What to do
From the data below, extract every line that contains the string "agent", treating uppercase and lowercase letters as distinct.

Dataset records
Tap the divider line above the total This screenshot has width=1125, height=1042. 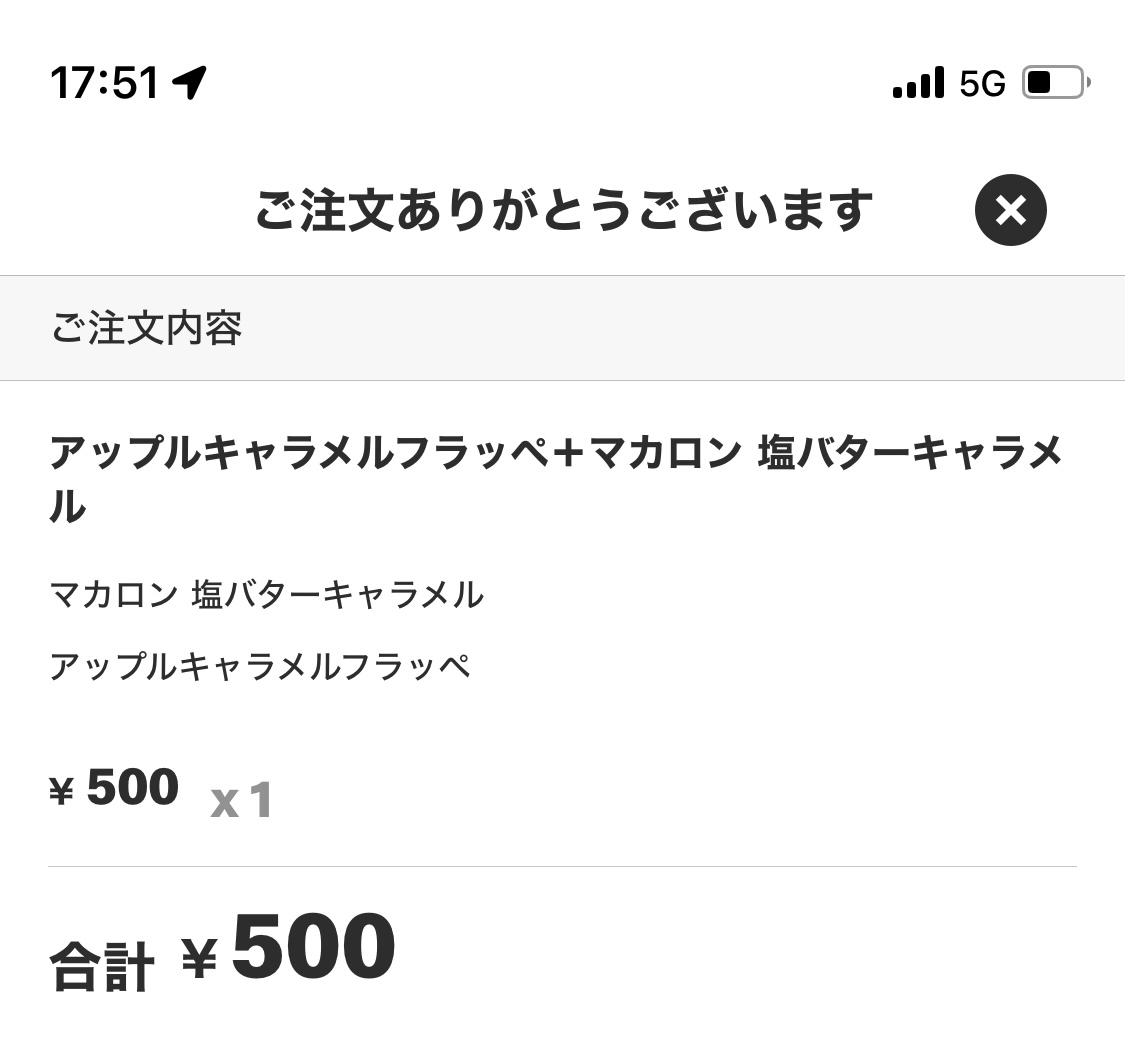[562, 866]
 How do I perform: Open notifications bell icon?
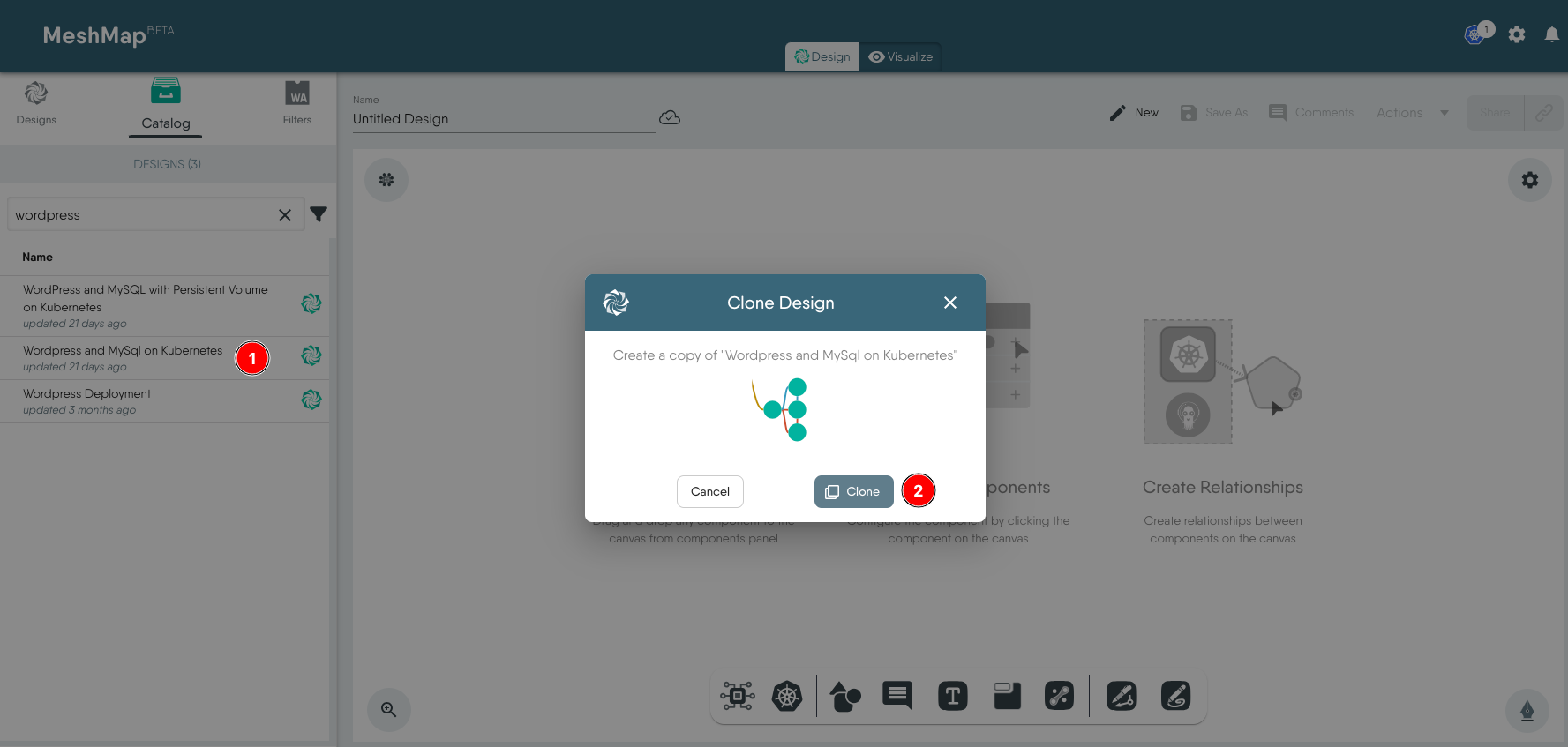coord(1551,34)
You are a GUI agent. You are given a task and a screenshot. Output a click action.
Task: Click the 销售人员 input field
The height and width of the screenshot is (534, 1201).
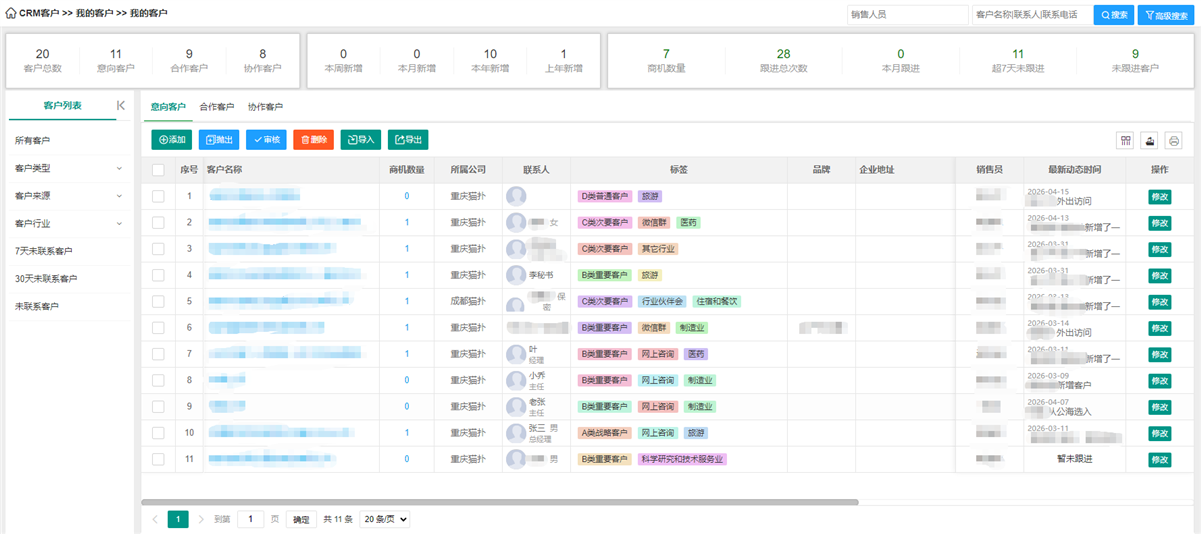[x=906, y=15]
* * *
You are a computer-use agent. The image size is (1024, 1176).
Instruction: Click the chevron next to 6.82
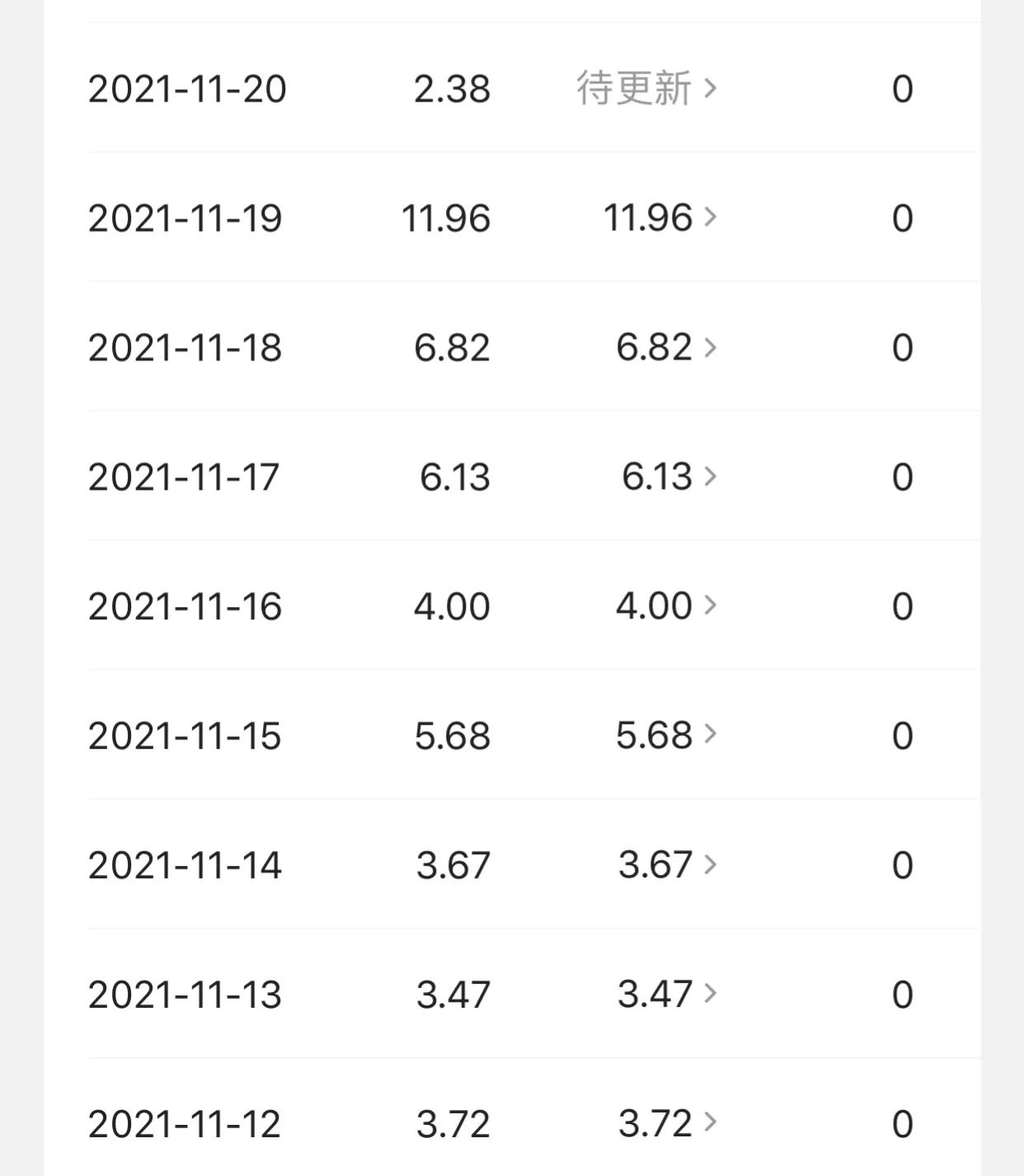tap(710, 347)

Finished exercise
You are a GUI agent. You are given a task and a screenshot. Output a click action.
You are a computer-use agent. The image size is (1024, 1176).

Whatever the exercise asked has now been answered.